COLUMNA

Penurias estadísticas de la eurozona

Más de tres años llevamos ya de unión económica y monetaria y desde el punto de vista de sus estadísticas económicas el balance es desastroso. Bien sea para diseñar la política monetaria o para prever cómo evolucionará la economía, ¿qué se puede hacer si los datos económicos distan mucho de ser adecuados?

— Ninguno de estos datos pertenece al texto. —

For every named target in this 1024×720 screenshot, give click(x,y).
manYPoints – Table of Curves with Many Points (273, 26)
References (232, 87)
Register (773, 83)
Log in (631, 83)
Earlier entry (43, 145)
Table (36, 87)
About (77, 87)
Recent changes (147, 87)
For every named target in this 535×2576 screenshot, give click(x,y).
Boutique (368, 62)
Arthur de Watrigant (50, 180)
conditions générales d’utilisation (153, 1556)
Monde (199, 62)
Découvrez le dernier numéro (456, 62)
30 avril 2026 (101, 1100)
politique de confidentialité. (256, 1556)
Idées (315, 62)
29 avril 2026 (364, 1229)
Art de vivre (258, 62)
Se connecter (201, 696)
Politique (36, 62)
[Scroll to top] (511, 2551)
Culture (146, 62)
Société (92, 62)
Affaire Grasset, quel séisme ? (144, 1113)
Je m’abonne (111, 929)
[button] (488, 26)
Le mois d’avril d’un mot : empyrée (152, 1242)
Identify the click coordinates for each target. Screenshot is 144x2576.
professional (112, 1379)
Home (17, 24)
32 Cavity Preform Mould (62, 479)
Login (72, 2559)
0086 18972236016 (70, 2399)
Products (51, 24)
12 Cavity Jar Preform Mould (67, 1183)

El organismo encargado de armonizar y recopilar las estadísticas nacionales para la elaboración de cifras agregadas es Eurostat, aunque el BCE tiene atribuidas algunas funciones estadísticas. Uno de los problemas importantes cuando se trata de calibrar el momento económico es la disponibilidad de datos recientes. Por parte de Eurostat, se depende de la elaboración previa de los datos por parte de las agencias estadísticas nacionales con lo que, a mes de mayo, los indicadores que se publican para el conjunto de la UEM son en su mayoría de febrero. Incluso los indicadores que se incluyen en el Anuario 2001 desfasan su información a la de 1999. No sabemos si los profesionales de la historia económica verán mucha utilidad en la información que proporciona Eurostat, nosotros no. Menos mal que viendo el comportamiento de los países más importantes podemos extrapolar el comportamiento del agregado, porque los que se encargan de agregar no facilitan la labor.

Es posible, además, que en Eurostat haya algún tipo de instrucción para no proporcionar información sobre los cambios metodológicos incluidos en las cifras económicas. La ausencia de información sobre la repercusión de la incorporación de los precios rebajados al IPC español palidece con lo que Eurostat hizo con la incorporación del PIB griego al de la eurozona en 2001. El PIB agregado, al incorporar un nuevo país, experimenta un brusco cambio de nivel. Si no se corrige la serie (por ejemplo, incorporando a los datos históricos del PIB agregado los del nuevo incorporado), al calcular tasas de crecimiento los resultados no son coherentes.

Eurostat no enlazó la serie de PIB. Como es de esperar, el BCE elabora esos cálculos por su cuenta, porque están apañados si hacen uso de la información de Eurostat. De todos modos, se puede comprobar en el último boletín estadístico del BCE que los datos de crecimiento del PIB no coinciden con los de Eurostat. Tras realizar averiguaciones, nos contaron que el BCE publicó los datos sin incluir las revisiones que hizo Eurostat, porque las incorpora en fechas más tardías; de modo que se publican en las mismas fechas dos versiones de crecimiento de dos fuentes oficiales.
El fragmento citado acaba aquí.